Your objective
Copy out the listing lines verbatim, from the line containing "Where should I click to: Focus" through the line containing "will [1211, 58].", both included.

>> BEGIN Data supplied

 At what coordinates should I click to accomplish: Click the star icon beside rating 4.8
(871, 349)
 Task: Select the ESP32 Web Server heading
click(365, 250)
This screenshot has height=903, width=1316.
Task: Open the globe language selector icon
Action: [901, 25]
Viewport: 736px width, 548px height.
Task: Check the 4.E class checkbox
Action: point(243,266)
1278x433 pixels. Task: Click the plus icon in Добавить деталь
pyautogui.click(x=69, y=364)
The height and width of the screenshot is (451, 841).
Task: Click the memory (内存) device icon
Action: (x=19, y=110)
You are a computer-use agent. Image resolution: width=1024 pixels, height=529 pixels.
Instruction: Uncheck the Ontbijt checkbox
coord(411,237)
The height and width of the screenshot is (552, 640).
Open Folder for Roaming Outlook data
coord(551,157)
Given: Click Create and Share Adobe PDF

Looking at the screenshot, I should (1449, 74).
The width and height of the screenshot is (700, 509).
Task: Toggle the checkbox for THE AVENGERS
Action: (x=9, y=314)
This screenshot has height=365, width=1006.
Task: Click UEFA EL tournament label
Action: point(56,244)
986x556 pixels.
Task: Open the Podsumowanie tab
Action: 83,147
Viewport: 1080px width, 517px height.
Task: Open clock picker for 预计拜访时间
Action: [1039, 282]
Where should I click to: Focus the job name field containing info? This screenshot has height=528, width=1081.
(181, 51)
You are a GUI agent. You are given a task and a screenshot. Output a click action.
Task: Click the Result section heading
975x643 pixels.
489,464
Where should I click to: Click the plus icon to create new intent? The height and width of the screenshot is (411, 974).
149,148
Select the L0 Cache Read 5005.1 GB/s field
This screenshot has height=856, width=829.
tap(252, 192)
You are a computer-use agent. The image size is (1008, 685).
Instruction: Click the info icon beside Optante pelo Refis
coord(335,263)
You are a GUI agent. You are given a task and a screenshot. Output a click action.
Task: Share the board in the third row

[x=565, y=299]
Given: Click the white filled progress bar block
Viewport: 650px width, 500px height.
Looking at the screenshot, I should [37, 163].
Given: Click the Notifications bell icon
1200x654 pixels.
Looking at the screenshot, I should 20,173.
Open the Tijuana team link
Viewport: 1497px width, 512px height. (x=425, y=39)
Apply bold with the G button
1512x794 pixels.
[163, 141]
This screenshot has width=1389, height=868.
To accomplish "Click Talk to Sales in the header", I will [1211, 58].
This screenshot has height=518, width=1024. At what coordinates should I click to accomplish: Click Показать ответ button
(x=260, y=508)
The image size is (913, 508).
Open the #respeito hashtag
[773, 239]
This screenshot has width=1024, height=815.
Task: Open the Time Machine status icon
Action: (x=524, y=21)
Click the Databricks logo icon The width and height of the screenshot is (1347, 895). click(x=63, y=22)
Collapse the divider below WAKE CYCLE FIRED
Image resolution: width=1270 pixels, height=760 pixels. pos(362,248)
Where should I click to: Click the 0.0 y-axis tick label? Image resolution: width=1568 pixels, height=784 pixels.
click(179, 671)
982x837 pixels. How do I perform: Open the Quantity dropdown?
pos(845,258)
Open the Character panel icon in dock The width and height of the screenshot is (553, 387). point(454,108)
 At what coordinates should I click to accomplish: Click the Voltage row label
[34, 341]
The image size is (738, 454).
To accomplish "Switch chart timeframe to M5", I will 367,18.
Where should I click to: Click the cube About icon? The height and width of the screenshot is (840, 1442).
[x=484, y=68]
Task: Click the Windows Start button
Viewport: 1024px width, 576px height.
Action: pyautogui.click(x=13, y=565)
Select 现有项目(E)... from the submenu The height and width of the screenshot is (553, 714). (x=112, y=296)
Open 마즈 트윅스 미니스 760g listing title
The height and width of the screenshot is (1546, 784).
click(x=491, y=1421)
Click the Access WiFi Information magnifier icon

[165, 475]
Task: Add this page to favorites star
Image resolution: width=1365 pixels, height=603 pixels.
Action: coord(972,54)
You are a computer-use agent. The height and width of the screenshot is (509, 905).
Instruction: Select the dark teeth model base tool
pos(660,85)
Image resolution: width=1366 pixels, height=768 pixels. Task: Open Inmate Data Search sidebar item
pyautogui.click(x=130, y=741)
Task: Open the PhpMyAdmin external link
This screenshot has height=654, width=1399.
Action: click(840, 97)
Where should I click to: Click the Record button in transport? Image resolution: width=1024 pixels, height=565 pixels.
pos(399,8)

>> END Data supplied

Exercise response
Where should I click to: Focus the job name field containing info? This screenshot has height=528, width=1081.
(181, 51)
You are a GUI agent. You are given a task and a screenshot. Output a click action.
Task: Click the Result section heading
975x643 pixels.
489,464
Where should I click to: Click the plus icon to create new intent? The height and width of the screenshot is (411, 974).
149,148
Select the L0 Cache Read 5005.1 GB/s field
This screenshot has height=856, width=829.
tap(252, 192)
You are a computer-use agent. The image size is (1008, 685).
Instruction: Click the info icon beside Optante pelo Refis
coord(335,263)
You are a GUI agent. You are given a task and a screenshot. Output a click action.
Task: Share the board in the third row

[x=565, y=299]
Given: Click the white filled progress bar block
Viewport: 650px width, 500px height.
Looking at the screenshot, I should [37, 163].
Given: Click the Notifications bell icon
1200x654 pixels.
Looking at the screenshot, I should 20,173.
Open the Tijuana team link
Viewport: 1497px width, 512px height. (x=425, y=39)
Apply bold with the G button
1512x794 pixels.
[163, 141]
This screenshot has width=1389, height=868.
To accomplish "Click Talk to Sales in the header", I will [1211, 58].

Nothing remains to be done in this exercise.